Monday, July 4, 2011

The Childhood Home: Part Two, Burning

I know I've talked about the house burning before. I know that I discussed how it was burned by the KKK, in anger over my mother marrying (or . . . we assume she married him) Cuban. My brother was still very, very small and I think I was sevenish or so. I am fairly sure I mentioned it was on the Fourth of July, and that for years afterwards, I was very uncomfortable around fireworks. In a way, I still am.

Losing the house still hurts me.  It hurts so badly because even as a small child, I loved that house.  I walked away from the land without a second glance back, giving it all too my brother and step-father.  I would have fought them tooth and claw for the house.

But that wasn't to be.  The house burned and took my childhood, my dog, and really a great deal of my sanity with it.

I think I've written about this too, but it bears repeating because it is the single most important aspect of what happened that night.  So if you feel like I'm summoning my ghosts for self-indulgence, I'm really not. I want to understand and I want to really talk about what happened to me the night the house burned.

There is a moment or maybe more than a moment . . .to be honest, I'm not sure because time stands so still . . . when the house is consumed by the flames, but everything looks like it's still there, like if you could remove the fire, everything would be okay.  In the same way that something can be preserved forever in ice, that moment in the flames seemed to capture my home and all of its contents intact.

Also in that moment, as I guess part of my sanity really did slip away, I had this sudden urge to walk into the flames. I wanted to go into them and sit on the porch swing, open my bedroom door and sit on the floor by my dolls, holding them in all of that light and never realize when we melted together and burned away.

I get that what I just wrote sounds like bad goth fiction, but it's very, very true. And in the months that followed, when things were sad and stressful, when I got bounced around from family member to family member, I would find myself letting my mind drift back into that fantasy, sitting on the floor with my dolls as we burned and burned . . . and I would be comforted.

As things continued to get crazier, as mom's husband got more abusive and mom got more messed up, I began to feel my decision to resist the urge to run into that fire was the wrong one.  Yes, as a 7-8 yr old, I was thinking that suicide by burning to death was a better option than living my life as it currently was.  Several moments of horrible pain versus the constant hell mom was putting me through . . . maybe I was wrong.

And while I can't quite remember, I'm guessing it was during this time that I began cutting myself.  Possibly . . . I know the level of emotional comfort is very close between the fantasy about the fire and fugue state I would put myself into when I was jabbing sharp things into my feet.

You know, even now, 30 years later, while I am sketchy on a lot of details, I still vividly remember the beauty of that moment when the house stood in flames. I still remember the way my heart beat, how I was breathing, how everything sounded, and most importantly how my fingertips had just the slightest bit of sweat to them, like they wanted so much to pull me forward.

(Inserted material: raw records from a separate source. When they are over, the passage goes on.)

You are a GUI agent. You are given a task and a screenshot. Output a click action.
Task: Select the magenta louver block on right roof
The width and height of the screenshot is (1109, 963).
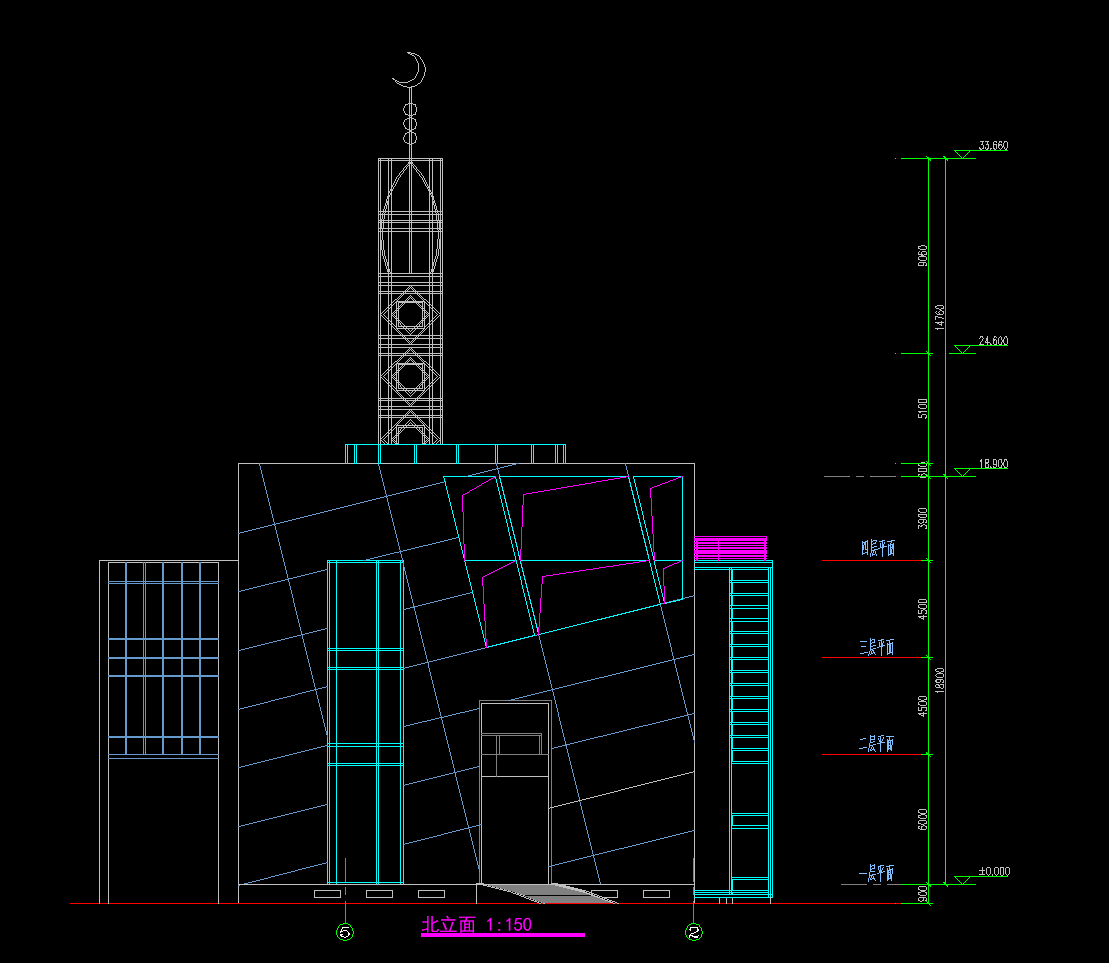731,548
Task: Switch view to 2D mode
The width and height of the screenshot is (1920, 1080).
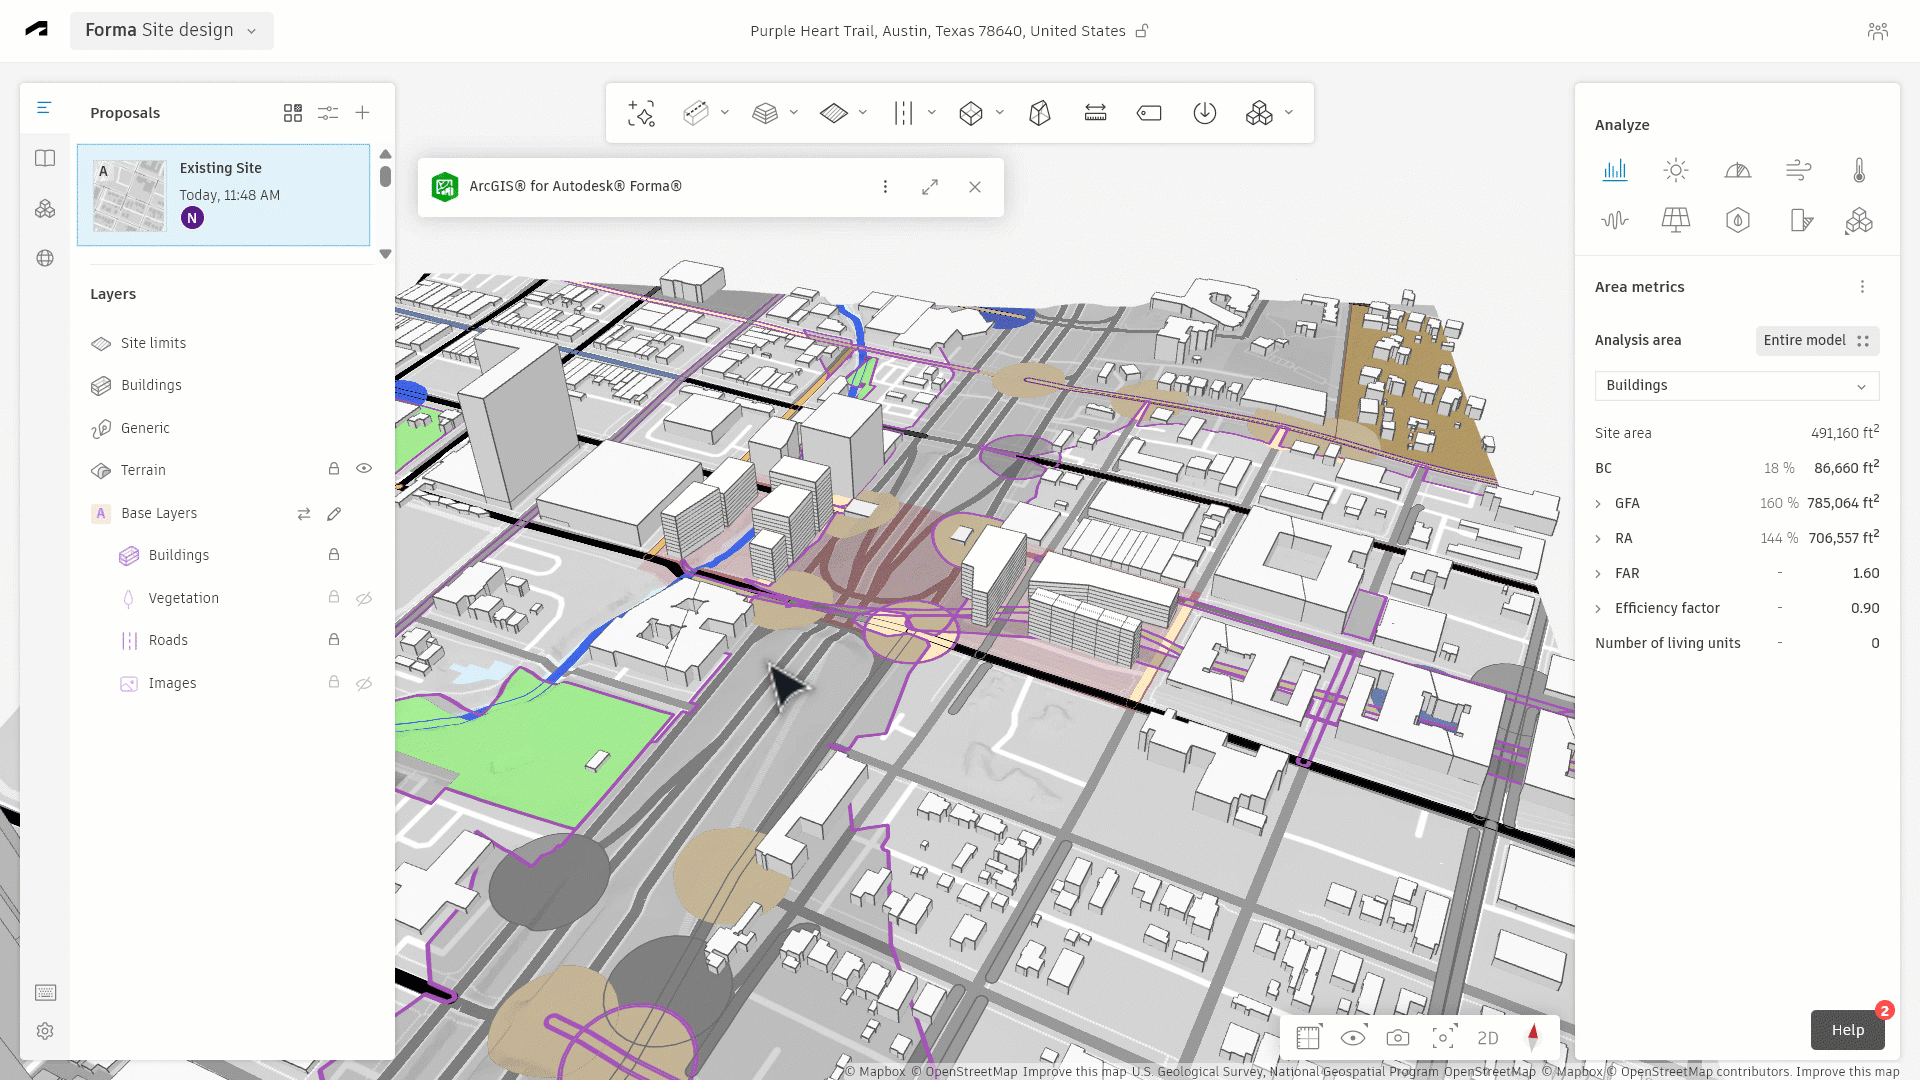Action: click(1488, 1038)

Sometimes I wonder if I think about that moment every day of my life, if somehow I always go back to it, back to choosing a life of pain over a few moments of pain was the right choice. I wish I could tell you I always think it was . . . but I don't.  Depression, panic, devastation, and sometimes even ennui have made me question it many, many times.

In any case, it is the Fourth and I will mourn those lost . . . Mary my baby doll, who wore a white dress and was loved beyond reason.  My Malibu Barbie, who had spiffy 70s tan lines and smelled like coconut oil. And Beth, darling, sweet Beth, the St. Bernard who loved me so much. I miss you all, like I miss my tea set and my antique bed and the jade grapes my father gave me.

You were burned and lost to me, taken by bigots into the fires of a house that caused my mother's madness . . . as well as my own.